*** Opening DATA TO USE ***

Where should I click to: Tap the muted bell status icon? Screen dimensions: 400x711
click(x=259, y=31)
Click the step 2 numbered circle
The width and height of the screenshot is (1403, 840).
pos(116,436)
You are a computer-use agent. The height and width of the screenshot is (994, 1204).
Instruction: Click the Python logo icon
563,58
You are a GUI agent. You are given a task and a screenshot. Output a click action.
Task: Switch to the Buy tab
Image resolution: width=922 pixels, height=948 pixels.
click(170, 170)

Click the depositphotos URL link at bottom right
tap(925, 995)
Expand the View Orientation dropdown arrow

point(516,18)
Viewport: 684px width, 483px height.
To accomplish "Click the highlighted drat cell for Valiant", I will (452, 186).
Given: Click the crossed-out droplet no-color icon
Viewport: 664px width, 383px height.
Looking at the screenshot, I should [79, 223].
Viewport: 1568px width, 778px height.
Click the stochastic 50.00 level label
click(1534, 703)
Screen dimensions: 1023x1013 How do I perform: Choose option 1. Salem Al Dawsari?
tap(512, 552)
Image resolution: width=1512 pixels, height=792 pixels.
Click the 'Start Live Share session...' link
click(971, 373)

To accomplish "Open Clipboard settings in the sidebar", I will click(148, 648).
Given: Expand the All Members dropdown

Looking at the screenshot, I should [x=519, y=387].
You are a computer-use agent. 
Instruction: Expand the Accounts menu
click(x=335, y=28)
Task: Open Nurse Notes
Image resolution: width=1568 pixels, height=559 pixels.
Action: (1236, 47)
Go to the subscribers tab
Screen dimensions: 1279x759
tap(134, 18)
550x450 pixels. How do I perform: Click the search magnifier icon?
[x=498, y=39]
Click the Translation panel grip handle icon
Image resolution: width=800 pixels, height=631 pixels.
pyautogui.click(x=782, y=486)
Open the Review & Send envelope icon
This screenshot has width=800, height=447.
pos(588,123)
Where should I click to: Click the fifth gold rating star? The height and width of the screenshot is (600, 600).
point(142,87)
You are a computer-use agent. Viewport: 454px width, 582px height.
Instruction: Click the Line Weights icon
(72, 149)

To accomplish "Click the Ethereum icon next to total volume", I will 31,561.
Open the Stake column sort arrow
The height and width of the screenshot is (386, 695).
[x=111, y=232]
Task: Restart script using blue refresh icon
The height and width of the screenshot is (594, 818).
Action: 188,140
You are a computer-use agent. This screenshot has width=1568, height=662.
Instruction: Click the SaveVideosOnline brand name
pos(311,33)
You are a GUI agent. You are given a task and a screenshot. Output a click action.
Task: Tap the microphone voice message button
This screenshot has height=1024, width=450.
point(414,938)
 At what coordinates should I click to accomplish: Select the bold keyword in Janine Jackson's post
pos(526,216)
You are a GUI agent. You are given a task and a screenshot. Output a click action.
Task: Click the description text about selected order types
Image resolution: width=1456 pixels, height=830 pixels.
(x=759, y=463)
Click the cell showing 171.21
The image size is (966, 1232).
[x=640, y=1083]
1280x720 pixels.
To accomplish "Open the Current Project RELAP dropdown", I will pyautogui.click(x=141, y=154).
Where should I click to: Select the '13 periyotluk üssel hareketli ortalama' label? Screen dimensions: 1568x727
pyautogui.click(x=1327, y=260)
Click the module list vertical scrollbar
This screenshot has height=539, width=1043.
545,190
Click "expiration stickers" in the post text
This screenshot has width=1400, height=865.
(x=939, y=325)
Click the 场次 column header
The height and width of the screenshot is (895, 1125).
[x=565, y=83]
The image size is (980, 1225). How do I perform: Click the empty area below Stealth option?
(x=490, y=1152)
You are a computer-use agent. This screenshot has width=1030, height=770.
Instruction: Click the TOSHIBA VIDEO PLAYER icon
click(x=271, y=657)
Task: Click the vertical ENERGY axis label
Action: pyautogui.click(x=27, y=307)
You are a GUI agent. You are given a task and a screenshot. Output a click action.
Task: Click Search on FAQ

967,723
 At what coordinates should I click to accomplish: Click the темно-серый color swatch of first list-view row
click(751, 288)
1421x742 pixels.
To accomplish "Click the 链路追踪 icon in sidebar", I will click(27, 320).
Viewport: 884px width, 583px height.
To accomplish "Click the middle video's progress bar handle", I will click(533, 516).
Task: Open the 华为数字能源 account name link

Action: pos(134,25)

*** Closing DATA TO USE ***

● **HOW TO COMPLETE THIS TASK**:
Give an exact transcription of the data shown above.

● **TASK RESPONSE**:
Where should I click to: Tap the muted bell status icon? Screen dimensions: 400x711
click(x=259, y=31)
Click the step 2 numbered circle
The width and height of the screenshot is (1403, 840).
pos(116,436)
You are a computer-use agent. The height and width of the screenshot is (994, 1204).
Instruction: Click the Python logo icon
563,58
You are a GUI agent. You are given a task and a screenshot. Output a click action.
Task: Switch to the Buy tab
Image resolution: width=922 pixels, height=948 pixels.
click(170, 170)

Click the depositphotos URL link at bottom right
tap(925, 995)
Expand the View Orientation dropdown arrow

point(516,18)
Viewport: 684px width, 483px height.
To accomplish "Click the highlighted drat cell for Valiant", I will (452, 186).
Given: Click the crossed-out droplet no-color icon
Viewport: 664px width, 383px height.
Looking at the screenshot, I should [79, 223].
Viewport: 1568px width, 778px height.
Click the stochastic 50.00 level label
click(1534, 703)
Screen dimensions: 1023x1013 How do I perform: Choose option 1. Salem Al Dawsari?
tap(512, 552)
Image resolution: width=1512 pixels, height=792 pixels.
Click the 'Start Live Share session...' link
click(971, 373)

To accomplish "Open Clipboard settings in the sidebar", I will click(148, 648).
Given: Expand the All Members dropdown

Looking at the screenshot, I should [x=519, y=387].
You are a computer-use agent. 
Instruction: Expand the Accounts menu
click(x=335, y=28)
Task: Open Nurse Notes
Image resolution: width=1568 pixels, height=559 pixels.
Action: (1236, 47)
Go to the subscribers tab
Screen dimensions: 1279x759
tap(134, 18)
550x450 pixels. How do I perform: Click the search magnifier icon?
[x=498, y=39]
Click the Translation panel grip handle icon
Image resolution: width=800 pixels, height=631 pixels.
pyautogui.click(x=782, y=486)
Open the Review & Send envelope icon
This screenshot has width=800, height=447.
pos(588,123)
Where should I click to: Click the fifth gold rating star? The height and width of the screenshot is (600, 600).
point(142,87)
You are a computer-use agent. Viewport: 454px width, 582px height.
Instruction: Click the Line Weights icon
(72, 149)

To accomplish "Click the Ethereum icon next to total volume", I will 31,561.
Open the Stake column sort arrow
The height and width of the screenshot is (386, 695).
[x=111, y=232]
Task: Restart script using blue refresh icon
The height and width of the screenshot is (594, 818).
Action: 188,140
You are a computer-use agent. This screenshot has width=1568, height=662.
Instruction: Click the SaveVideosOnline brand name
pos(311,33)
You are a GUI agent. You are given a task and a screenshot. Output a click action.
Task: Tap the microphone voice message button
This screenshot has height=1024, width=450.
point(414,938)
 At what coordinates should I click to accomplish: Select the bold keyword in Janine Jackson's post
pos(526,216)
You are a GUI agent. You are given a task and a screenshot. Output a click action.
Task: Click the description text about selected order types
Image resolution: width=1456 pixels, height=830 pixels.
(x=759, y=463)
Click the cell showing 171.21
The image size is (966, 1232).
[x=640, y=1083]
1280x720 pixels.
To accomplish "Open the Current Project RELAP dropdown", I will pyautogui.click(x=141, y=154).
Where should I click to: Select the '13 periyotluk üssel hareketli ortalama' label? Screen dimensions: 1568x727
pyautogui.click(x=1327, y=260)
Click the module list vertical scrollbar
This screenshot has height=539, width=1043.
545,190
Click "expiration stickers" in the post text
This screenshot has width=1400, height=865.
(x=939, y=325)
Click the 场次 column header
The height and width of the screenshot is (895, 1125).
[x=565, y=83]
The image size is (980, 1225). How do I perform: Click the empty area below Stealth option?
(x=490, y=1152)
You are a computer-use agent. This screenshot has width=1030, height=770.
Instruction: Click the TOSHIBA VIDEO PLAYER icon
click(x=271, y=657)
Task: Click the vertical ENERGY axis label
Action: pyautogui.click(x=27, y=307)
You are a GUI agent. You are given a task and a screenshot. Output a click action.
Task: Click Search on FAQ

967,723
 At what coordinates should I click to accomplish: Click the темно-серый color swatch of first list-view row
click(751, 288)
1421x742 pixels.
To accomplish "Click the 链路追踪 icon in sidebar", I will click(27, 320).
Viewport: 884px width, 583px height.
To accomplish "Click the middle video's progress bar handle", I will click(533, 516).
Task: Open the 华为数字能源 account name link

Action: pos(134,25)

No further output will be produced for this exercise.